**WHAT YOU NEED TO DO:**
Report every line of the records beneath this task that holds the string "Start".

**DATA:**
==========
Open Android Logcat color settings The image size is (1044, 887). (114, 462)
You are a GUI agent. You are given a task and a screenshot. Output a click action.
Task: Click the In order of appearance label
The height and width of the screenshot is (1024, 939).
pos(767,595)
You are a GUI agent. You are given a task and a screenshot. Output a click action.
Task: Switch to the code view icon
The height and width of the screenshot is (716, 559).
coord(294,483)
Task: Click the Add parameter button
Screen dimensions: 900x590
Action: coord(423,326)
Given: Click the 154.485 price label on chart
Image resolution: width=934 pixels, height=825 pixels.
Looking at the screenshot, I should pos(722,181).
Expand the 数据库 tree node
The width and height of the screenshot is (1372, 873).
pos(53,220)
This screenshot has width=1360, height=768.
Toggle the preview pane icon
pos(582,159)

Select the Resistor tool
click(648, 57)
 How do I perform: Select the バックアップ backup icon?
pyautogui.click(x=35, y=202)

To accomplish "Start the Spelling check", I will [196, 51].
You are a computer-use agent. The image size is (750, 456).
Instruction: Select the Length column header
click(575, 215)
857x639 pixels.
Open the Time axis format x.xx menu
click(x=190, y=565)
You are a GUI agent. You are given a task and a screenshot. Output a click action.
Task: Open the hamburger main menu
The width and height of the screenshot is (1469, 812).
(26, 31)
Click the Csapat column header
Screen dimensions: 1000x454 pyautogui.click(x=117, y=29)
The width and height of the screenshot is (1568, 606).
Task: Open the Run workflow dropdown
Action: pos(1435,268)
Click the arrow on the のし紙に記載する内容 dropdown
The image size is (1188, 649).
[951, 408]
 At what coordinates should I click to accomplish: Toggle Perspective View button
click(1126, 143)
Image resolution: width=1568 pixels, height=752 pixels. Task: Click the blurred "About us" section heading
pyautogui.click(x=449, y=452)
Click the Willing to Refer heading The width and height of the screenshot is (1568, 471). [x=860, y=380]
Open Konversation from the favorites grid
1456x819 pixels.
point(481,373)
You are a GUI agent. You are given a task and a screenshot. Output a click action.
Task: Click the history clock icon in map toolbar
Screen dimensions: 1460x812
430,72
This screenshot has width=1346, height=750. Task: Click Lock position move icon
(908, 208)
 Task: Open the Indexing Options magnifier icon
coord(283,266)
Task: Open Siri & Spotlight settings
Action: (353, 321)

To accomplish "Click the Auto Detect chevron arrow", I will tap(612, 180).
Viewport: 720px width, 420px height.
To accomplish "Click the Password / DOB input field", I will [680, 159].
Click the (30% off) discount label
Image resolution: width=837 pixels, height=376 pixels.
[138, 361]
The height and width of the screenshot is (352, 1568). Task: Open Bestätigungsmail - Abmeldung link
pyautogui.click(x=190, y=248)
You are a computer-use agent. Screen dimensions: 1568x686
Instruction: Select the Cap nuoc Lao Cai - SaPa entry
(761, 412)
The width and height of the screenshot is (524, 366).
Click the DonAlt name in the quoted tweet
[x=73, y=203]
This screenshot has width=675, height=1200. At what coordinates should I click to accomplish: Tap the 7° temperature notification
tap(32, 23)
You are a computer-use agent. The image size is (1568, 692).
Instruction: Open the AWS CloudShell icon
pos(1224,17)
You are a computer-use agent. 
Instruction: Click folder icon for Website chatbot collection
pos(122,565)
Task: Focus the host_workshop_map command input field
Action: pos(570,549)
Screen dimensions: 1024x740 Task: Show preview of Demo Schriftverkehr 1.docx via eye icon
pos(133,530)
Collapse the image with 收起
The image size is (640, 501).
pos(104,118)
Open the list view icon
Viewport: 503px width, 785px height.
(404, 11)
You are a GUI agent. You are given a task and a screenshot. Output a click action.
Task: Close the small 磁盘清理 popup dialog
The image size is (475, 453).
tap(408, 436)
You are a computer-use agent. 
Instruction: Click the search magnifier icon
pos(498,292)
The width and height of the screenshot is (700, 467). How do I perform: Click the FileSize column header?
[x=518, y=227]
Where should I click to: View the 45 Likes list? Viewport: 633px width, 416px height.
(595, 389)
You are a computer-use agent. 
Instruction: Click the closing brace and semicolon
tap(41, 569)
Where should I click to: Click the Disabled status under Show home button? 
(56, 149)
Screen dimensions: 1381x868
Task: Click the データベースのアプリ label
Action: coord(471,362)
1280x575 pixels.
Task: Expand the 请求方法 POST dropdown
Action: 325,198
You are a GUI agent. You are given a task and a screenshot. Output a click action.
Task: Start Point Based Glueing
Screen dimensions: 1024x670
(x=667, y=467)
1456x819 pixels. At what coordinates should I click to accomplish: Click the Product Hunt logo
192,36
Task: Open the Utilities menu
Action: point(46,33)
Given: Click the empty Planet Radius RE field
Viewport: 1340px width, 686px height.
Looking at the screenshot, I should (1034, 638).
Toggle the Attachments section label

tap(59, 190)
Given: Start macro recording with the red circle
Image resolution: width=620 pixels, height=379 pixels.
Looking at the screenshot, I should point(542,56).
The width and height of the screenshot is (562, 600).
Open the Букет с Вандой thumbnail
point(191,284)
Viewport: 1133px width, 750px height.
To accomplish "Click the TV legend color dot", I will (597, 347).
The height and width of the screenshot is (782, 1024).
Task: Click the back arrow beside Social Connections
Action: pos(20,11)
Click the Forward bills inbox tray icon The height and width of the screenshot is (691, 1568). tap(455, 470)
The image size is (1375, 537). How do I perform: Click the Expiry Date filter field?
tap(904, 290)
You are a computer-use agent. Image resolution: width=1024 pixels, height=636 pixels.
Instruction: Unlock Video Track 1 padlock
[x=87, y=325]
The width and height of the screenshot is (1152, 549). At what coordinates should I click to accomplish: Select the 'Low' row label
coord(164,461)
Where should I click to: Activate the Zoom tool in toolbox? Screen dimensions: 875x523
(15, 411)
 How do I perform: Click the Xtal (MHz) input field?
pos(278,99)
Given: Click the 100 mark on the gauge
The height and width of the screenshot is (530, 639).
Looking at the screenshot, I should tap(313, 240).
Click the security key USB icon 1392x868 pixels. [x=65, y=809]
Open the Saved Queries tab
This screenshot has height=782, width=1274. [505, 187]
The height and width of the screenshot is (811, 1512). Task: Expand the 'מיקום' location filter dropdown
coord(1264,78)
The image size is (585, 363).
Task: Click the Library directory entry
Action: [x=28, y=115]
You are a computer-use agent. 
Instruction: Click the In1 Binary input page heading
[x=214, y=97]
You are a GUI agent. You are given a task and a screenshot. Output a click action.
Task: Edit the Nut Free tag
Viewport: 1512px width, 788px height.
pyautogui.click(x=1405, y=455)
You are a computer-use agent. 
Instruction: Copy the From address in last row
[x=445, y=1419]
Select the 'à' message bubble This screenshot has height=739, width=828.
==========
**EXERCISE OUTPUT:**
To accomplish "Start the Spelling check", I will [196, 51].
Task: Start Point Based Glueing
Given: Start macro recording with the red circle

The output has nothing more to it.